REVIEW: Sword and Sonnet, edited by Aidan Doyle, Rachael K. Jones, and E. Catherine Tobler

Review of Aidan Doyle, Rachael K. Jones, and E. Catherine Tobler, Sword and Sonnet (Ate Bit Bear, 2018) — Purchase here. Reviewed by Sara L. Uckelman.

It is said that the pen is mightier than the sword, but in this collection of twenty-three stories, pen and sword come together in a glorious celebration of female and non-binary battle poets. Some of the poets eulogise — or problematise — battles after they happen; others fight battles through their poetry, with the very fact that they write a weapon in a greater war. Not all of the poets are in fact writers; some only need the spoken or thought word. Some fight for revolution. Some fight for peace. Some fight for a sense of self; some, to protect others. The diversity of topics and plots is both broad and deep.

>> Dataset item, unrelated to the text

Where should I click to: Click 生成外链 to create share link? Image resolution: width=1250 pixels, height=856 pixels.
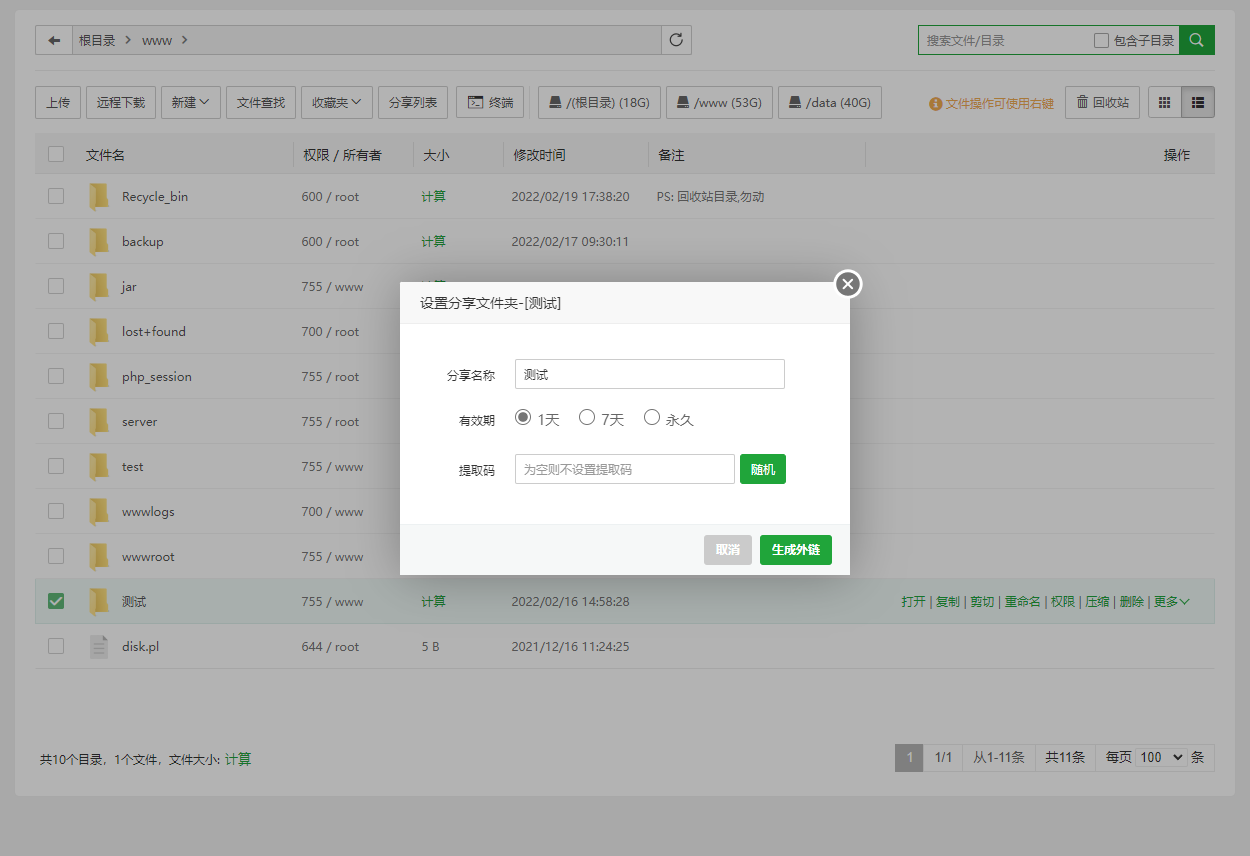[795, 549]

In the editor’s introduction, they note that one of the editors “once received a rejection for a story featuring a battle poet with the comment that ‘unsympathetic protagonists were a difficult sell'”. Maybe that’s true: But I couldn’t tell you because there were no unsympathetic protagonists in these stories. Even the protagonists who have, whether rightly or wrongly, ended up on the wrong side of history are still poets that one can feel something for.

Each story is accompanied with an author’s note of how the story came to be, or what the author hoped to do via the story. These little “biographies” of the story I really enjoyed, particularly how many of them went along the lines of “I intended to write an entirely different story altogether, but ended up writing this one instead.”

As is usual, we’ll review each story individually and link the posts back here as they are published:

  • “Words in an Unfinished Poem” by A. C. Wise
  • “A Subtle Fire Beneath the Skin” by Hayley Stone
  • “As For Peace, Call It Murder” by C. S. E. Cooney
  • “She Calls Down the Future in the Footprints Left Behind” by Setsu Uzumé
  • “Candied Sweets, Cornbread, and Black-eyed Peas” by Malon Edwards
  • “El Cantar de la Reina Bruja” by Victoria Sandbrook
  • “The Other Foot” by Margo Lanagan
  • “Eight-Step Kōan” by Anya Ow
  • “The Firefly Beast” by Tony Pi
  • “Her Poems Are Inked in Fears and Blood” by Kira Lees
  • “The Words of Our Enemies, The Words Of Our Hearts” by A. Merc Rustad
  • “Labyrinth, Sanctuary” by A.E. Prevost
  • “Heartwood, Sapwood, Spring” by Suzanne J. Willis
  • “The Bone Poet and God” by Matt Dovey
  • “And The Ghosts Sang With Her: A Tale of The Lyrist” by Spencer Ellsworth
  • “Dulce et Decorum” by S. L. Huang
  • “The Fiddler at the Heart of the World” by Samantha Henderson
  • “She Searches for God in the Storm Within” by Khaalidah Muhammad-Ali
  • “A Voice in Many Different Forms” by Osahon Ize-Iyamu
  • “Recite Her the Names of Pain” by Cassandra Khaw
  • “Siren” by Alex Acks
  • “This Lexicon of Bone and Feathers” by Carlie St. George
  • “Dark Clouds & Silver Linings” by Ingrid Garcia

These stories reward both reading and rereading, both to oneself and to others.